- **Tujuan**:
1 - Berapa nilai hadiah Confucius for Literacy menurut berita tentang penghargaan UNESCO untuk Tiongkok?
2 - Apa saja kontribusi yang membuat Tiongkok pantas diganjar menurut berita tentang penghargaan UNESCO ini? Sebutkan semuanya.
3 - Teruskan berita tentang penghargaan UNESCO untuk Tiongkok atas upaya memberantas buta huruf, mulai setelah kalimat terakhirnya.

- **Petikan berita**:

UNESCO Puji Tiongkok Atasi Buta Huruf
JINAN, SATUHARAPAN.COM – David Atchoarena, Direktur Divisi Kebijakan dan Pembelajaran Jangka Panjang UNESCO (Organisasi Kebudayaan, Sosial dan Pendidikan Dunia) memuji Tiongkok dalam upaya pemberantasan buta huruf sehingga Tiongkok memperoleh penghargaan Confucius for Literacy dari UNESCO.
"Saat ini ada dampak luar biasa dari usaha Tiongkok kepada pengentasan buta huruf selain memberi pengetahuan dan keuangan;. Upaya Tiongkok telah mendorong banyak orang yang bercita-cita membuat tindakan serupa,” kata Atchoarena di Festival Budaya Konfusius Internasional, di Jinan, Tiongkok hari Senin (28/9).
UNESCO menetapkan hadiah ini kali pertama pada 2005, penghargaan di bidang literasi aksara ini diberikan dalam rangka menghormati individu dan lembaga yang membuat kontribusi yang signifikan terhadap pembangunan pendidikan.
Hadiah senilai 150.000 dollar AS ini didukung 27 organisasi, dan telah diberikan ke 22 negara yang berbeda.
Dia menambahkan bahwa Tiongkok pantas diganjar karena memberikan kontribusi untuk mengembangkan kepercayaan diri, meningkatkan proses belajar mengajar, memajukan penggunaan teknologi, membantu memberantas ketidak adilan gender dan prasangka sosial, dan pemberdayaan masyarakat untuk terus bekerja menuju dunia yang lebih berpengetahuan.
Menurut UNESCO, ada 757.000.000 orang dewasa yang buta huruf dan 124 juta anak-anak putus sekolah.

- **Materi yang ditampilkan**:

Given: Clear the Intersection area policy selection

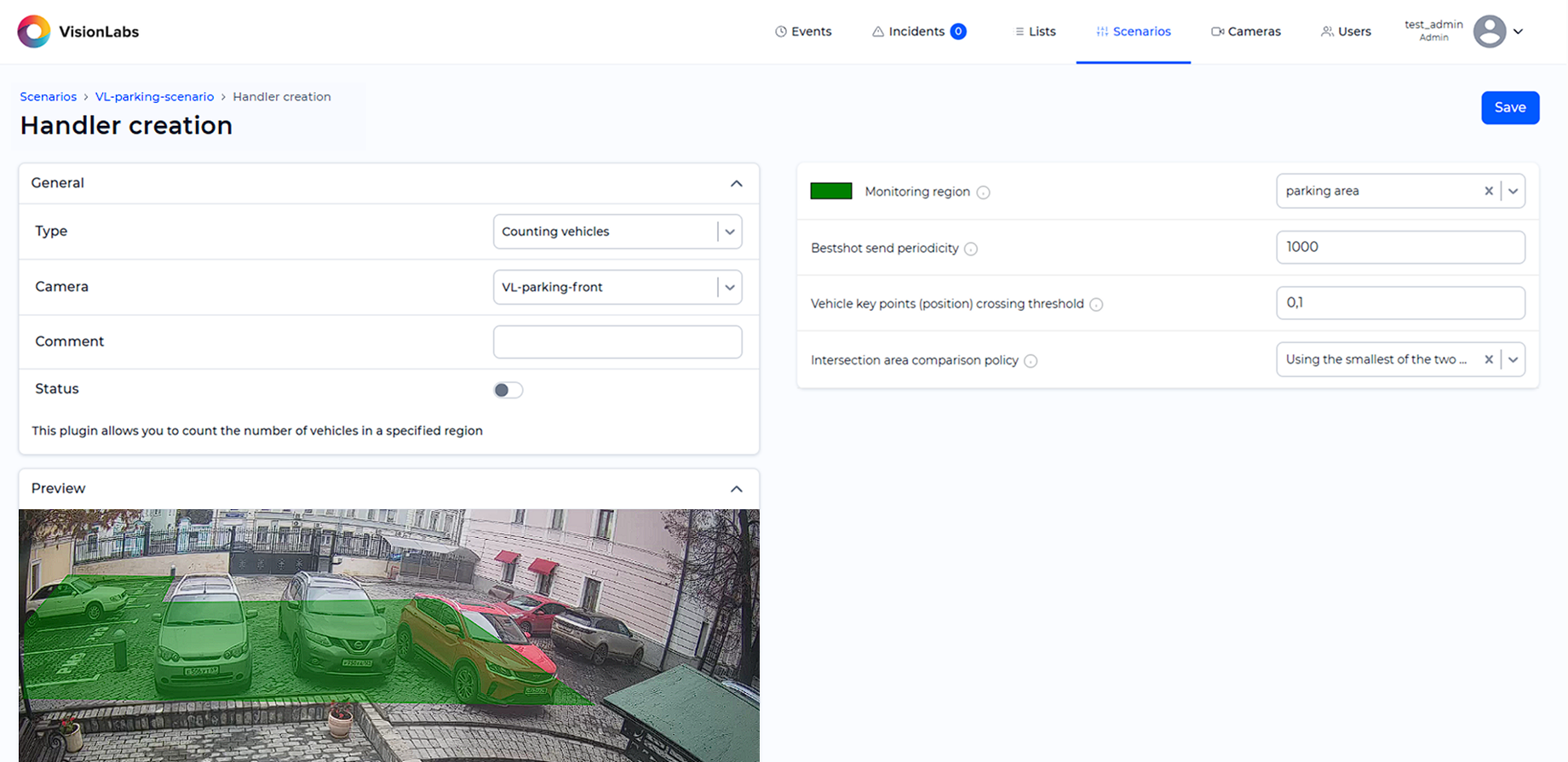Looking at the screenshot, I should coord(1488,360).
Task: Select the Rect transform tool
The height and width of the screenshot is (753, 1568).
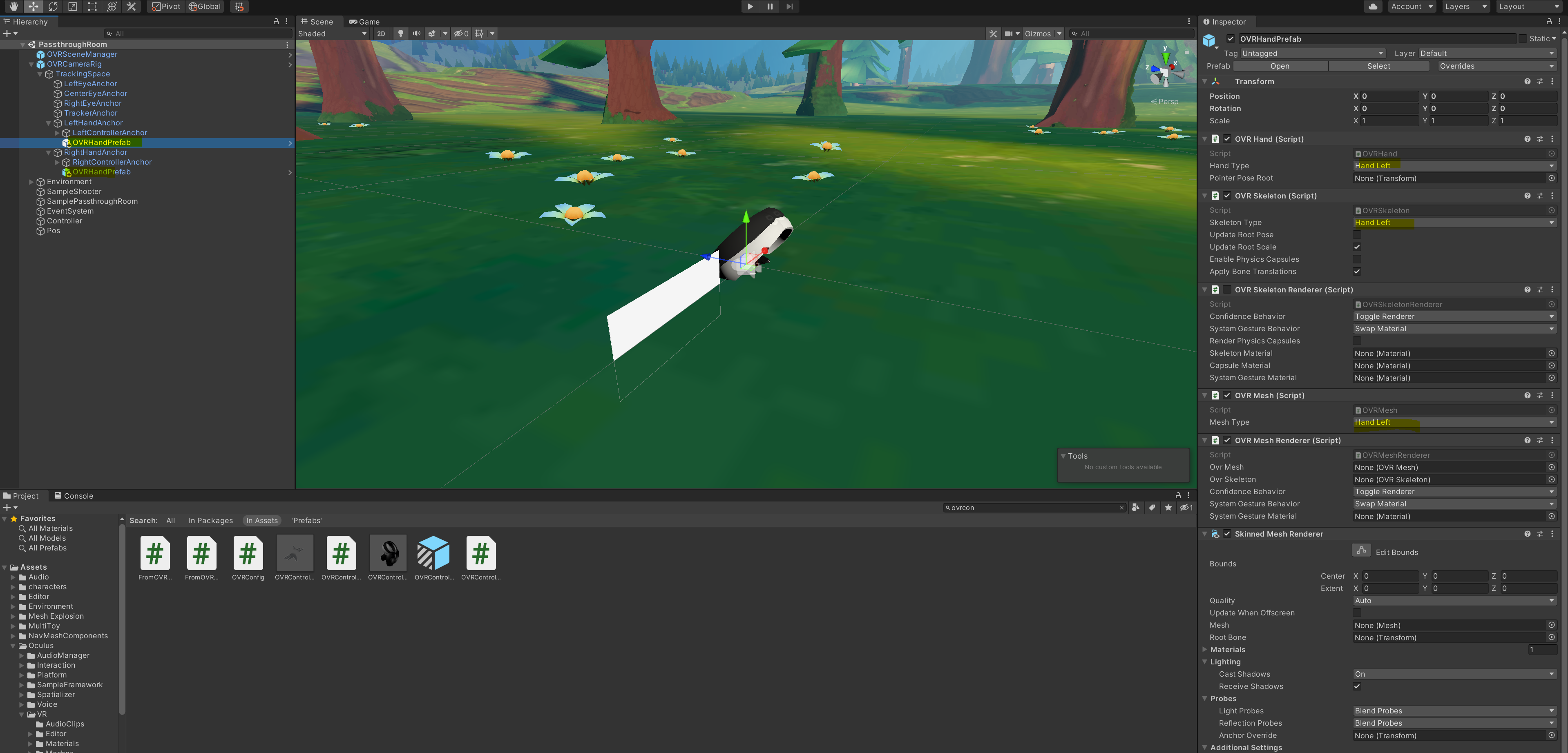Action: click(92, 7)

- **Hasil**:
1 - 150.000 dollar AS.

2 -
- Mengembangkan kepercayaan diri
- Meningkatkan proses belajar mengajar
- Memajukan penggunaan teknologi
- Membantu memberantas ketidakadilan gender dan prasangka sosial
- Pemberdayaan masyarakat untuk terus bekerja menuju dunia yang lebih berpengetahuan

3 -
UNESCO, dalam kaitannya dengan literasi atau pembelajaran di bidang budaya memuji upaya Tiongkok yang merestrukturisasi situs budaya Nepal yang rusak akibat gempa beberapa waktu lalu.
Perwakilan UNESCO ke Nepal Christian Manhart mengatakan bahwa situasi situs budaya di Nepal yang rusak penting untuk direkstrukturisasi, dan Tiongkok bisa memainkan peran penting dalam proses pemulihan.
Manhart mengatakan situs bersejarah di Kathmandu berada dalam kondisi kritis setelah gempa yang melanda negara itu pada akhir April 2015.
“Delapan puluh persen dari kuil di Kathmandu Durbar Square, kemudian setengah dari kuil di Patan Durbar Square dan setengah di Bhaktapur Durbar Square dalam keadaan hancur, dan situasi di Swayambhunath juga penting, "kata Manhart.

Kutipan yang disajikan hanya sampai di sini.